SPOILER WARNING The following notes give away some of the plot.
HealtH is the last film that Robert Altman made under his contract with 20th Century-Fox, ending a run of films between 1977 and 1980 that certainly made him one of the most employed directors of the period. But it marked that end in almost total silence, since Fox were so unhappy with the film (reportedly because of disastrous sneak previews) that they allowed it to be shown no more than was necessary to fulfil their contractual obligations, and have since shelved it indefinitely. After such an ending, not even a whimper in commercial terms, one would not have been surprised if Altman had entered on a comparable period of unemployment, at least as far as the major studios were concerned. But, fortuitously, he then found himself at the helm of Popeye, co-financed by Paramount and Walt Disney, and certain to be one of his biggest box-office successes.
This sequence of events is not so much ironic as just plain confusing. In the Altman canon, HealtH is another of those intricately populated frescoes (Nashville, A Wedding), in which the sociable gifts of an amiable host and the suspicious instincts of a social satirist meet and neutralise each other in the bland Panavision spaces. They have, however, usually been his best card with both critics and public. The blockbusting Popeye, paradoxically, would have to stand on the other side of Altman, in the shadow with those more closely argued, leanly plotted and commercially dubious essays (McCabe & Mrs. Miller, Quintet) on the politics of community. This might seem a perverse alignment, given the comic-strip-fairy-tale-musical-comedy ingredients that make Popeye the perfect children’s fantasy that grownups can enjoy too. But what is significant here is not Popeye himself, nor Olive Oyl nor Swee’pea, nor even the Thimble Theater characters whom Altman choreographs into his most delightfully scene-filling background yet. It is the town of Sweethaven itself, looking like the expressionist ghetto of The Golem, all crazy angles and impossible perspectives, yet not just clinging figuratively to the edge of this world but actually built on the side of a Maltese cliff, palpably inhabitable.
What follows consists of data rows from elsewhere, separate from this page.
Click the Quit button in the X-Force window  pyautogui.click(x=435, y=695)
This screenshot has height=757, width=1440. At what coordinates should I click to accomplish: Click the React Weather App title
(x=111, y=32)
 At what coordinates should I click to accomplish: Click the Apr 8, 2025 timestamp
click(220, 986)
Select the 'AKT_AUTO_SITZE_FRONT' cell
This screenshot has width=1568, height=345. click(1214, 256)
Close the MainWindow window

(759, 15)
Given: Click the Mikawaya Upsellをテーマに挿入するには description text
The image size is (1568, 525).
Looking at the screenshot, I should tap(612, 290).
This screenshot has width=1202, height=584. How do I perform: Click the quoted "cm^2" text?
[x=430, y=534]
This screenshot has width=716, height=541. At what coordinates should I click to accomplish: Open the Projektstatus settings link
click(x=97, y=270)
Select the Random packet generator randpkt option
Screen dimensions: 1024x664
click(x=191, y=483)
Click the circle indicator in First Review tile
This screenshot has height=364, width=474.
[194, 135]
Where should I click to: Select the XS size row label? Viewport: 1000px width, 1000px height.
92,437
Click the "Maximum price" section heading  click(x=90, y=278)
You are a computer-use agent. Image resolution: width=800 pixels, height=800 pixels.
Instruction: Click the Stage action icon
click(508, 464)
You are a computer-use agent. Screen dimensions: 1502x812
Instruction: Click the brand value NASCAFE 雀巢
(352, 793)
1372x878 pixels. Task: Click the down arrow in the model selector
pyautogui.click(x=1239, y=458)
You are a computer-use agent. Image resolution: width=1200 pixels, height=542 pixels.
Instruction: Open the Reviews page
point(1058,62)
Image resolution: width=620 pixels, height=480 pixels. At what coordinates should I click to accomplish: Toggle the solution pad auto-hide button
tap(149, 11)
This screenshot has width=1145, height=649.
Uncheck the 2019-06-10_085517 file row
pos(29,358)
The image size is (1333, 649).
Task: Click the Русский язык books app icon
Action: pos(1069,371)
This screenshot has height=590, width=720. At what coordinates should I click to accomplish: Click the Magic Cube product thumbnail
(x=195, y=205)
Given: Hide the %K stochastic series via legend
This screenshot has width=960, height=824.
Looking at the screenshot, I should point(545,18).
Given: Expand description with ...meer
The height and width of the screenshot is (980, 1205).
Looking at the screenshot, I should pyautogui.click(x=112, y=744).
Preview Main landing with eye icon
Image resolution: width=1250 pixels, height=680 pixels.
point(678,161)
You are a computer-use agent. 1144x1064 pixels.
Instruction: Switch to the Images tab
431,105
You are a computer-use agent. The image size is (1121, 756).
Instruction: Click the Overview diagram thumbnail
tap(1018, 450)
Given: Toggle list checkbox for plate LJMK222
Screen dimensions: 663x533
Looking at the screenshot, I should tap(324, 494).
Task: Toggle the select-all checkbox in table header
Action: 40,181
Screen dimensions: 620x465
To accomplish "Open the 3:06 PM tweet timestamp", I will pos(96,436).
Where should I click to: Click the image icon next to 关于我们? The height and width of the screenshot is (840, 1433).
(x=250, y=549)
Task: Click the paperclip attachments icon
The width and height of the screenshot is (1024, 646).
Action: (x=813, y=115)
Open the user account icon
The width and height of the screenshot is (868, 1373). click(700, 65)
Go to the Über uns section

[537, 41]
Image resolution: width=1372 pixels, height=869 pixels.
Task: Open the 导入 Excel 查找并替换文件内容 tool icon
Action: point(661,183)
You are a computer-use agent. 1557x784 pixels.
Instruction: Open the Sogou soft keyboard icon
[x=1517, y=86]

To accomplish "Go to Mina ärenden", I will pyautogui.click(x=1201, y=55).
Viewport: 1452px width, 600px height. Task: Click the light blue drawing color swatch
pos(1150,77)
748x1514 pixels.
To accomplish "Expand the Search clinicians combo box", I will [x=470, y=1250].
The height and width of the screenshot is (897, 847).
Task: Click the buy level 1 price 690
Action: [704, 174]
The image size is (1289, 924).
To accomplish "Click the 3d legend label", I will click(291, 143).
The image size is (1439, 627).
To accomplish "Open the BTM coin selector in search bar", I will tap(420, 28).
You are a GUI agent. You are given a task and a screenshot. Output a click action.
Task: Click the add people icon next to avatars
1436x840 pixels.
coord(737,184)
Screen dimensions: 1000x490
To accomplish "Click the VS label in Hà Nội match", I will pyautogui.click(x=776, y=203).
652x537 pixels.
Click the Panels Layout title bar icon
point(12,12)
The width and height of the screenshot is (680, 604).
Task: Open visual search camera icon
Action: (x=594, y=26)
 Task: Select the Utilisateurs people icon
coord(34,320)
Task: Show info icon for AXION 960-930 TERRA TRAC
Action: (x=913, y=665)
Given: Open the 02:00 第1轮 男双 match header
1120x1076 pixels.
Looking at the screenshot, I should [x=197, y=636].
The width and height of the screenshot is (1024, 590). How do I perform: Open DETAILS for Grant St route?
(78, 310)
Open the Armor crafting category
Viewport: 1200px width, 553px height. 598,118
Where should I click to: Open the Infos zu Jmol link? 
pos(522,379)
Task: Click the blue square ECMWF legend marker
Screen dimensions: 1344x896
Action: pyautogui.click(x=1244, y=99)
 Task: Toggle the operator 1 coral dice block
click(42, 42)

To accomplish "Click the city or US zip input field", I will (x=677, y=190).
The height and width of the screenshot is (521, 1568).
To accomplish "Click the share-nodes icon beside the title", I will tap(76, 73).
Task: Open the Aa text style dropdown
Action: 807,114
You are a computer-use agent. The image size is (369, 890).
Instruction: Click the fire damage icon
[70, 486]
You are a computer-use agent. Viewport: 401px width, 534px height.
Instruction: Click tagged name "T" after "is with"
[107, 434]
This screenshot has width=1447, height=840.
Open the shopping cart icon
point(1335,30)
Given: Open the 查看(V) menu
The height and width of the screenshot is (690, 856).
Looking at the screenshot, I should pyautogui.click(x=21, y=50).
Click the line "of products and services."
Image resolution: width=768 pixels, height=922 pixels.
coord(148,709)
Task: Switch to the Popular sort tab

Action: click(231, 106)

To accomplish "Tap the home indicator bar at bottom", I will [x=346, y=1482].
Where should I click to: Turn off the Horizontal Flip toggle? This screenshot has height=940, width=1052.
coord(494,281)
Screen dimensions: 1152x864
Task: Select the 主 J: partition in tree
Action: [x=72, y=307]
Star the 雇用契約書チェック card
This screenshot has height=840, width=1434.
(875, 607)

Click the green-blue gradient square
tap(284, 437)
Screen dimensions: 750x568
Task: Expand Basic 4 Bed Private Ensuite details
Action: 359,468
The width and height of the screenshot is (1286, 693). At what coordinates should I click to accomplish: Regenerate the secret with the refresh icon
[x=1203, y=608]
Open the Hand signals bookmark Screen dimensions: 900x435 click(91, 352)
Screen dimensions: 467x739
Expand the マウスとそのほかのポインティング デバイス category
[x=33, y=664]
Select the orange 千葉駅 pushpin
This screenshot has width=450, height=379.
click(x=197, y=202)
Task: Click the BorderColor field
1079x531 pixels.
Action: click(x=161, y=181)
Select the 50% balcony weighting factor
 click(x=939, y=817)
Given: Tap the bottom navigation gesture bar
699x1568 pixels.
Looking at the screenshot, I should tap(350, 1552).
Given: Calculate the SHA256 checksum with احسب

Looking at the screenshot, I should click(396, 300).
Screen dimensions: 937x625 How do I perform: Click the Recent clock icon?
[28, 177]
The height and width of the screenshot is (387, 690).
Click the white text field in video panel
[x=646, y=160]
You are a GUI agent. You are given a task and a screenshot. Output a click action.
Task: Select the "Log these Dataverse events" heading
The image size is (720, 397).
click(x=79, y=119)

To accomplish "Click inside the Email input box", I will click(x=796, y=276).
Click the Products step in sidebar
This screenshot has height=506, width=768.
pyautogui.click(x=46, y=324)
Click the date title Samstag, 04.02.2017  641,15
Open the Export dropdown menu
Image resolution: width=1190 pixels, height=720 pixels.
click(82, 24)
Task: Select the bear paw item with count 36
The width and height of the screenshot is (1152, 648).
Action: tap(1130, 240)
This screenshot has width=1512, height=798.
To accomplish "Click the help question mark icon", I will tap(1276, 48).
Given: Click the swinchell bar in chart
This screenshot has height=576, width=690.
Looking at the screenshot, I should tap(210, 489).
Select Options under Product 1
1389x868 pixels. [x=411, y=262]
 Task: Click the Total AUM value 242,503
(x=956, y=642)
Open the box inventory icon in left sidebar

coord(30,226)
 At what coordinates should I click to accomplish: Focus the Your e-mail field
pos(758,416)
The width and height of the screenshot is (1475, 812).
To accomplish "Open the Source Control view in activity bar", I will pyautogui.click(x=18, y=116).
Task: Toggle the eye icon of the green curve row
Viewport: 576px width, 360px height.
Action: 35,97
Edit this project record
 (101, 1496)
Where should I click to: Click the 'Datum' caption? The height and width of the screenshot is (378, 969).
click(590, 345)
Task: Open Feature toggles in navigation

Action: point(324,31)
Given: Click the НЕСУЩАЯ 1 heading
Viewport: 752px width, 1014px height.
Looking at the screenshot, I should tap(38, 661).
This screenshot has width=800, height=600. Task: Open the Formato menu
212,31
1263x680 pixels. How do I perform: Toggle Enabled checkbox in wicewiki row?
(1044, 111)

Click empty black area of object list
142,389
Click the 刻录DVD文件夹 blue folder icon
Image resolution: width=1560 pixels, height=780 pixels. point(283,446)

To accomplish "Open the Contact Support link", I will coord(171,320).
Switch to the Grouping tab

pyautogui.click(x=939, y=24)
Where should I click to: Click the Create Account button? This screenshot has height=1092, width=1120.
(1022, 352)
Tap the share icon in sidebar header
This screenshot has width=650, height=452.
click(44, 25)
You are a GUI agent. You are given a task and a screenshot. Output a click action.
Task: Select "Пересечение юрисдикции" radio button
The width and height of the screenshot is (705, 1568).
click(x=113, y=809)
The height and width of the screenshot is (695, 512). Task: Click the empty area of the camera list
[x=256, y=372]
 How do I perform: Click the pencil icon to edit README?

In its rawness and ramshackleness and yet solidity, it harks back to Presbyterian Church in McCabe & Mrs. Miller. Sweethaven, of course, is a limbo society rather than a pioneer one – and at another extreme, the anonymous city in Quintet is a terminal one. But the Western connection is important to all three – in a way, is the real backbone of Altman’s most substantial films. To begin with, it is curious that he should have painstakingly built ‘real’ settings for three such fantasies, while HealtH, a contemporary subject for which nothing had to be built, seems to be taking place nowhere in particular. The setting is St Petersburg, Florida, but this is just stated, never shown. The action is entirely confined to the hotel where a convention is taking place to elect a president for the national health food association. But compared to Altman’s specificity about the city in Quintet, the hotel remains a strangely undynamic space, its geography unclear, even its décor (including the clutter of health food products and brand names) as blankly utilised as in those compendium films about various characters in various hotel suites.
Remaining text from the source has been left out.